Arrastraron al muerto hasta allí y cerraron la puerta tras ellos. Kalten le arrancó la daga del costado.
—No es un arma muy penetrante —observó con desdén.
—Era suficiente —gruñó Sparhawk—. Un simple rasguño con ella lo ha dejado tieso como una tabla.
—¿Veneno? —apuntó Kalten.
—Probablemente..., a menos que el espectáculo de su propia sangre haya podido con él. Observémoslo. —Sparhawk se inclinó y abrió el hábito del monje.
El «monje» era un rendoreño.
—¿No es interesante? —ironizó Kalten—. Parece que ese ballestero que ha estado intentando matarte ha comenzado a solicitar ayuda.
—Quizás éste es el ballestero.
—De ningún modo, Sparhawk. El ballestero ha estado ocultándose entre el populacho y cualquiera que tenga un mínimo de cerebro reconocería a un rendoreño. No habría podido confundirse tranquilamente entre la multitud.
—Sin duda tienes razón. Dame la daga. Se la enseñaré a Sephrenia.
—Martel no quiere realmente enfrentarse a ti, ¿no es cierto?
—¿Qué te hace pensar que Martel está detrás de esto?
—¿Qué te hace pensar lo contrario? ¿Qué hacemos con esto?
—Kalten señaló al cadáver tendido en el suelo.
—Dejarlo. Los vigilantes de la basílica acabarán por dar con él y se ocuparán de disponer de él en nuestro lugar.
Muchos de los soldados eclesiásticos presentaron su dimisión al enterarse de que eran transferidos bajo el mando de los caballeros de la Iglesia. Al menos así lo hicieron los oficiales, ya que los soldados rasos no tienen la posibilidad de renunciar a su condición. Dichas dimisiones fueron, no obstante, desestimadas, pero los caballeros tampoco pasaron por alto los sentimientos de los diversos coroneles, capitanes y tenientes que sentían intensa congoja moral por tener que seguir al frente de sus fuerzas en tales circunstancias, por lo que de buen grado despojaron a P oficiales de su rango y los enrolaron como soldados rasos. Después hicieron marchar a las tropas de rojas túnicas hacia la gran plaza de delante de la basílica para preparar su despliegue por las murallas y las puertas de la ciudad interior.
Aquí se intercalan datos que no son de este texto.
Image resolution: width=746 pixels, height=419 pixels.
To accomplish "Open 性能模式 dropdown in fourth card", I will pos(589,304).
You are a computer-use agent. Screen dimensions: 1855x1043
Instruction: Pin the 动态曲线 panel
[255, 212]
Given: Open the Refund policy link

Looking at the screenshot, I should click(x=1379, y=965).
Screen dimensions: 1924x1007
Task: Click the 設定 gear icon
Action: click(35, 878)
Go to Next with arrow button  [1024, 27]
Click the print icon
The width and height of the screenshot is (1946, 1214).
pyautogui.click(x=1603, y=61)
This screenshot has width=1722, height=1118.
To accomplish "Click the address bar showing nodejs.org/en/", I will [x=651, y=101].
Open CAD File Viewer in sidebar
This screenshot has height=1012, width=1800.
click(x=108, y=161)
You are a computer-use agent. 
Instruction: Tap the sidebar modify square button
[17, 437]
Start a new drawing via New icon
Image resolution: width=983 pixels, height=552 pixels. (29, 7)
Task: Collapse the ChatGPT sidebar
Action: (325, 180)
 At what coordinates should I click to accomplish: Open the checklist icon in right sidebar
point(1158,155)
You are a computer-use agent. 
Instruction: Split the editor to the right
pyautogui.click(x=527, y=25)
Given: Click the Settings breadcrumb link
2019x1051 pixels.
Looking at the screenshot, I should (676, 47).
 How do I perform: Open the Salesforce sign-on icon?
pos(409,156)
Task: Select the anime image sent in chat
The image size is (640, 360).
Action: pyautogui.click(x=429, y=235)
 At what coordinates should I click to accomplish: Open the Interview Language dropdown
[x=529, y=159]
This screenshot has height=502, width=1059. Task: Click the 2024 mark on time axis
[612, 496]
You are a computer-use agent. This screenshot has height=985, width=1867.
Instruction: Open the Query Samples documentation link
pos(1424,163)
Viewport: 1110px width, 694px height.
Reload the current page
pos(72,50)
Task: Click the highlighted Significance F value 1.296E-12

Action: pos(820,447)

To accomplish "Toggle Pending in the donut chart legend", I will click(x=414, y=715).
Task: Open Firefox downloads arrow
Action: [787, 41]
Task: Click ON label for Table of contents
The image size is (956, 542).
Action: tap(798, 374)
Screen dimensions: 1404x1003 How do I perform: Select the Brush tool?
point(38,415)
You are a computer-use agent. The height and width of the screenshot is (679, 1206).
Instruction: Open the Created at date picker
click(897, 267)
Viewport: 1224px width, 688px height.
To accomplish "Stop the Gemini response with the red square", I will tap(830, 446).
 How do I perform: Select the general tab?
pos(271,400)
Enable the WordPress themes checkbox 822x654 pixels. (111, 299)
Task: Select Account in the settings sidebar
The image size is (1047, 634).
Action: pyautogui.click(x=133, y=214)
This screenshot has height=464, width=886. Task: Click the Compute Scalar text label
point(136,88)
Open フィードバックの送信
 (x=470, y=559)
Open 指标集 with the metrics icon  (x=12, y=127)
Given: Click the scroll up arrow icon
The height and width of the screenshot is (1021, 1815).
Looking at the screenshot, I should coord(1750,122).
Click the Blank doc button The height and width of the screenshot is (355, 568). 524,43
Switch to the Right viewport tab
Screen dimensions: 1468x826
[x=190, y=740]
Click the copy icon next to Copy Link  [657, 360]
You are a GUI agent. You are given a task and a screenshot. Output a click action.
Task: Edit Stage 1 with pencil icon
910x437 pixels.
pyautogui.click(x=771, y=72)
—¿Habéis tenido algún problema? —preguntó Ulath a Tynian cuando, conduciendo cada uno un importante destacamento de soldados, se encontraron en un cruce de calles.
—Algunas dimisiones, nada más. —Tynian se encogió de hombros—. La oficialidad de esta partida se compone de nuevos miembros.
—La mía también —replicó Ulath—. Un montón de sargentos ostentan el mando ahora.
—Me he topado con Bevier hace poco —comentó Tynian mientras cabalgaban hacia la puerta principal de la ciudad interior—. Parece, no sé por qué, que él no tiene ese problema.
—El motivo debería ser bastante evidente, Tynian. —Ulath esbozó una mueca—. Se ha propagado la noticia de lo que le hizo al capitán que trató de impedirnos la entrada a la basílica. —Ulath se quitó el yelmo coronado de cuernos de ogro y se rascó la cabeza—. Creo que fue la plegaria que dirigió después lo que heló la sangre a la mayoría. Una cosa es descabezar a un nombre en el transcurso de una discusión, pero rogar luego por su alma produce misteriosamente un efecto inquietante en casi toda la gente.